* [Task brief] Change "screenshot" to "screen capture" in the lines beginning with the line containing "Find the location of a particular element. This" and continuing through the end of the records, leaving everything else unchanged. Omit the pictures from your answer.

[Records drawn from a dataset]
▬▬▬▬▬▬

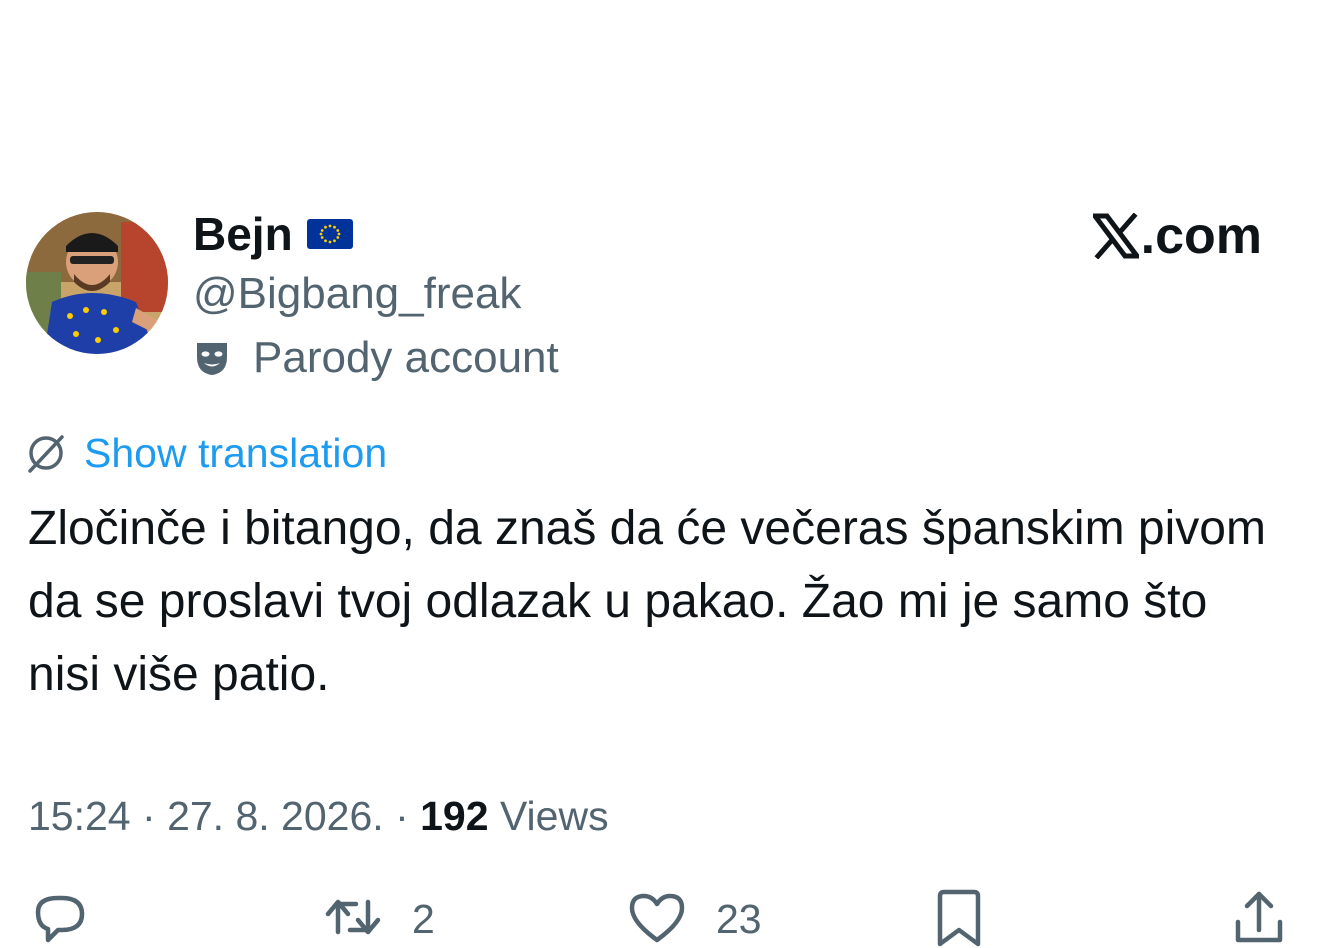 The width and height of the screenshot is (1320, 948). I want to click on site-label: .com, so click(1201, 236).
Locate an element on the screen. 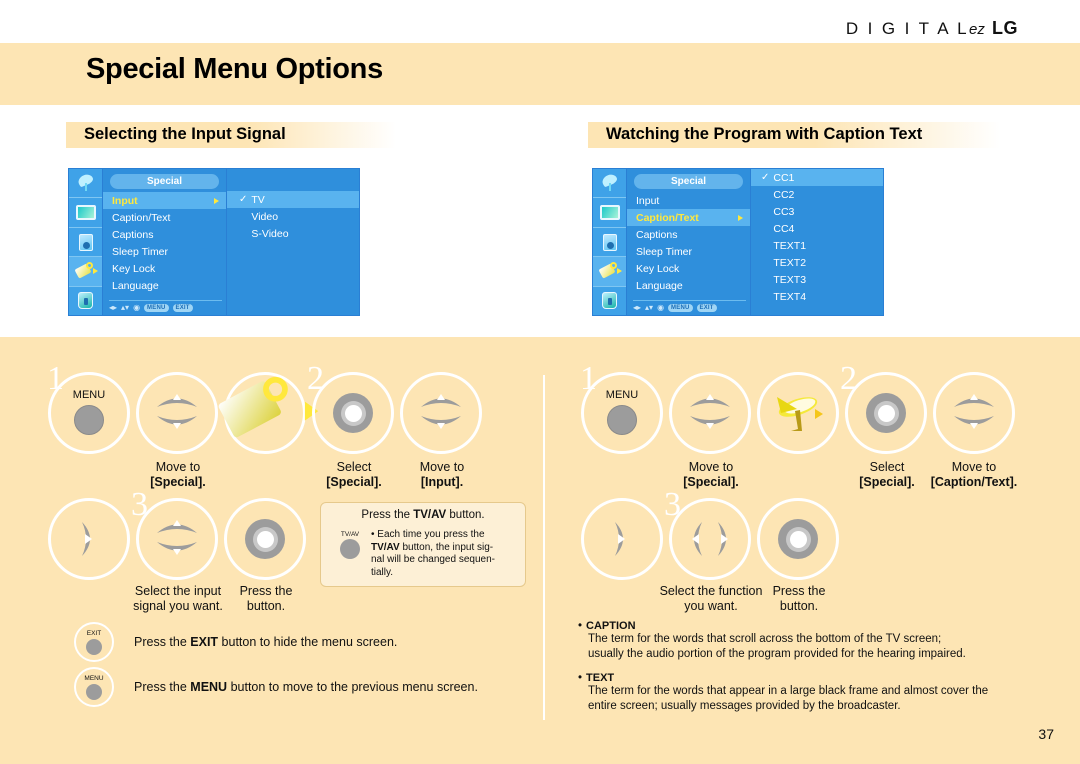 Image resolution: width=1080 pixels, height=764 pixels. glossary-term: TEXT is located at coordinates (600, 678).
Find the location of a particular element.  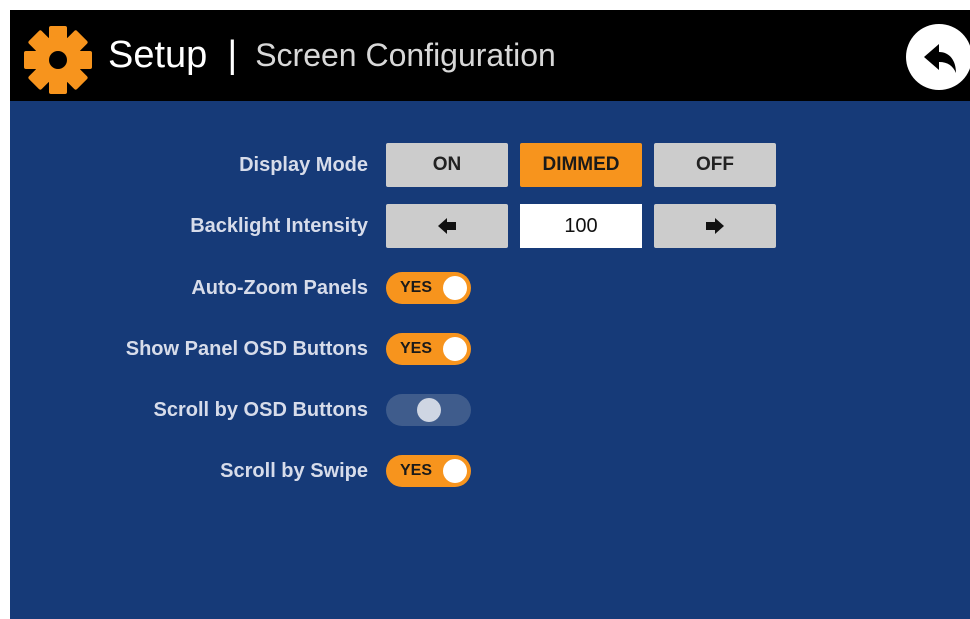

arrow-left-icon is located at coordinates (447, 226).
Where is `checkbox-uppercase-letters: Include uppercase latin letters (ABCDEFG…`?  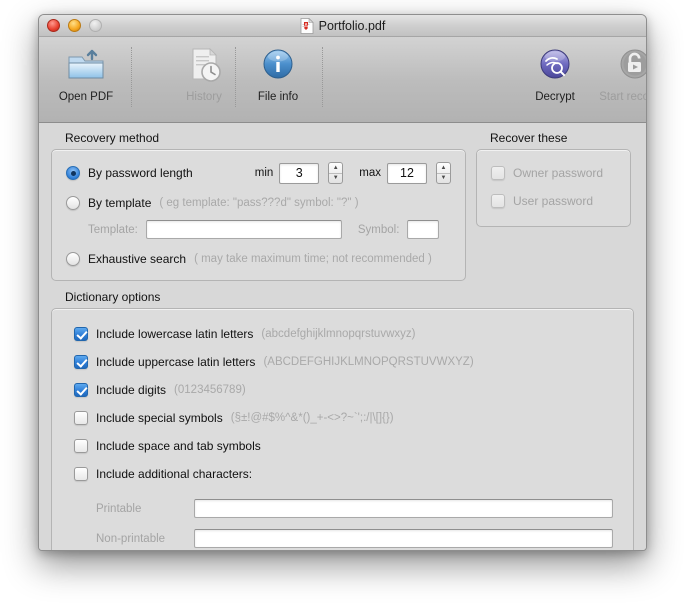
checkbox-uppercase-letters: Include uppercase latin letters (ABCDEFG… is located at coordinates (344, 362).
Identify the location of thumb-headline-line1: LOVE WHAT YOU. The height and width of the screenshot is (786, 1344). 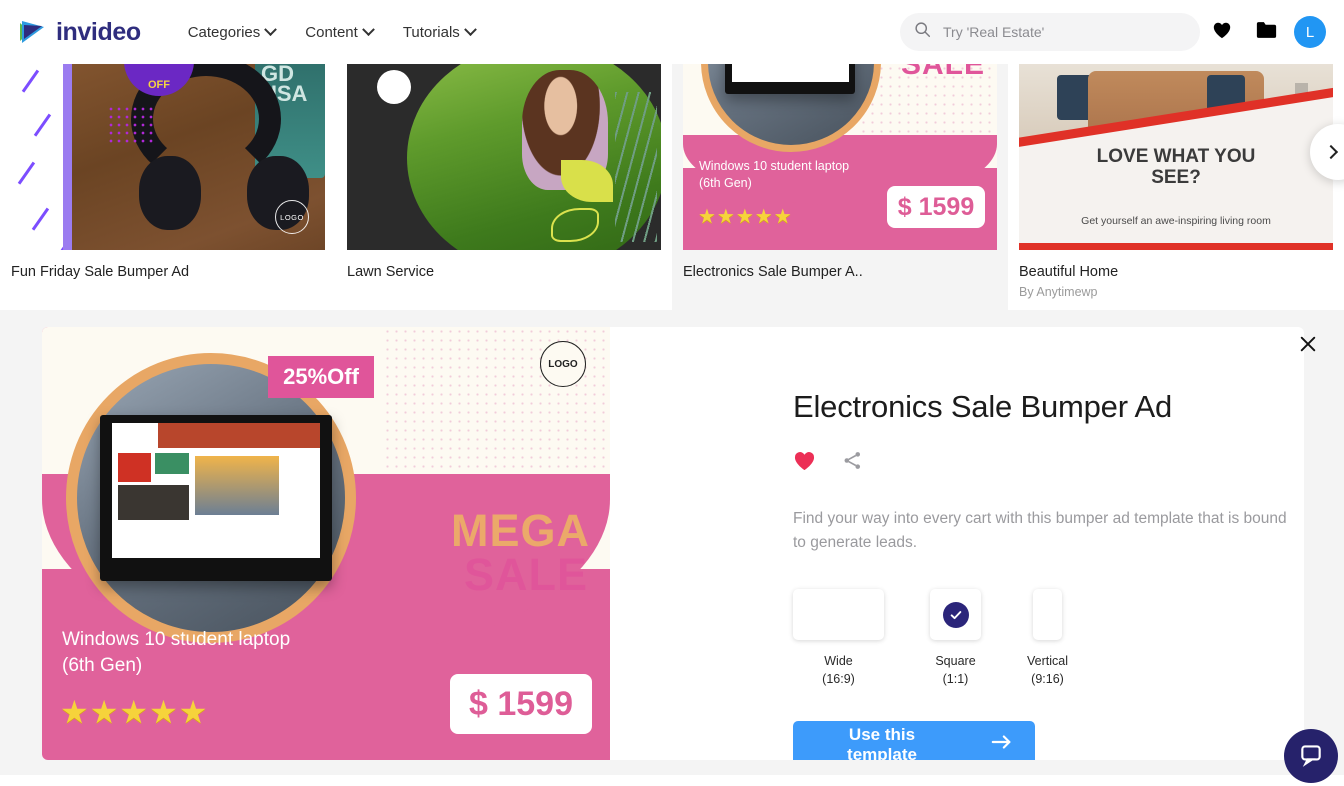
(1176, 156).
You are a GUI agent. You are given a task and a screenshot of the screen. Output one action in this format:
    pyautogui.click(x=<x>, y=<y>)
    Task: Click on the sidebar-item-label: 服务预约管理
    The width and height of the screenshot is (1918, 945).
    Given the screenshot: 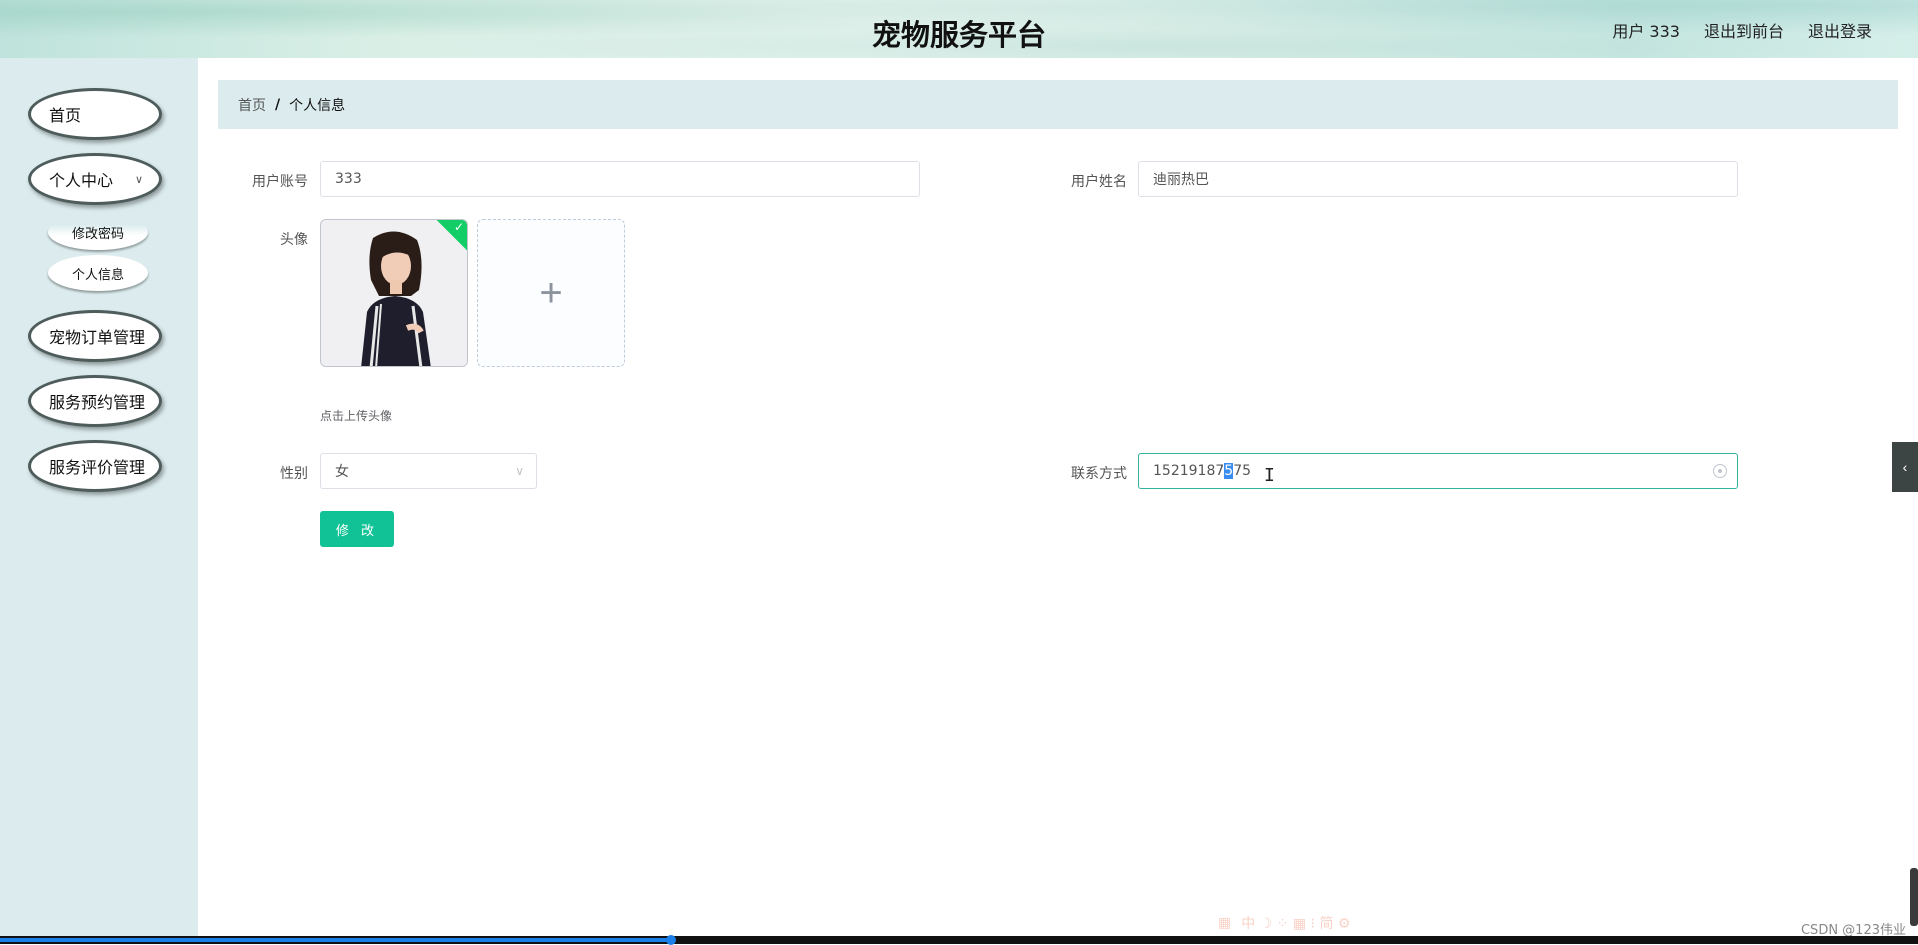 What is the action you would take?
    pyautogui.click(x=98, y=402)
    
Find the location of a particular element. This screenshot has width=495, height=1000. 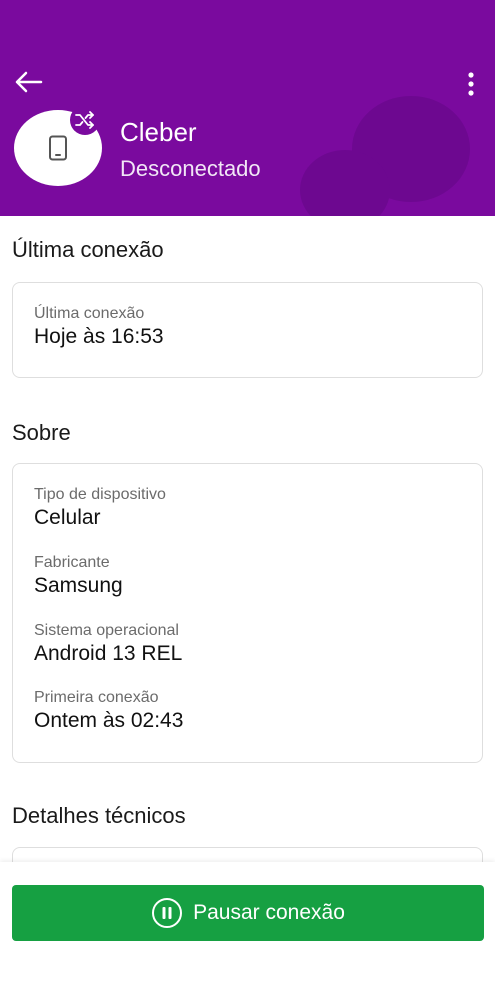

phone-icon is located at coordinates (58, 148).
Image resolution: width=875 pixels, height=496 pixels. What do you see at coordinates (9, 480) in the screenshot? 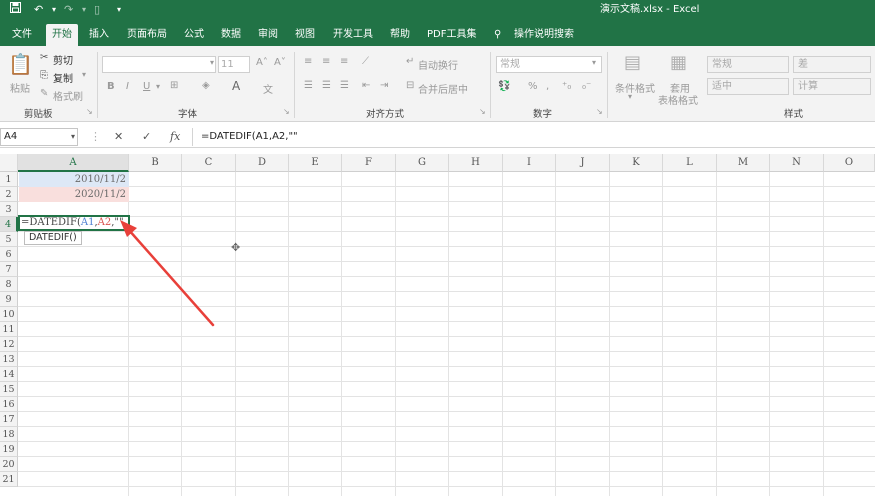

▬▬▬▬▬▬

* [Exercise output]
Find the location of a particular element. This screen capture has width=495, height=1000. 

phone-icon is located at coordinates (58, 148).
Image resolution: width=875 pixels, height=496 pixels. What do you see at coordinates (9, 480) in the screen capture? 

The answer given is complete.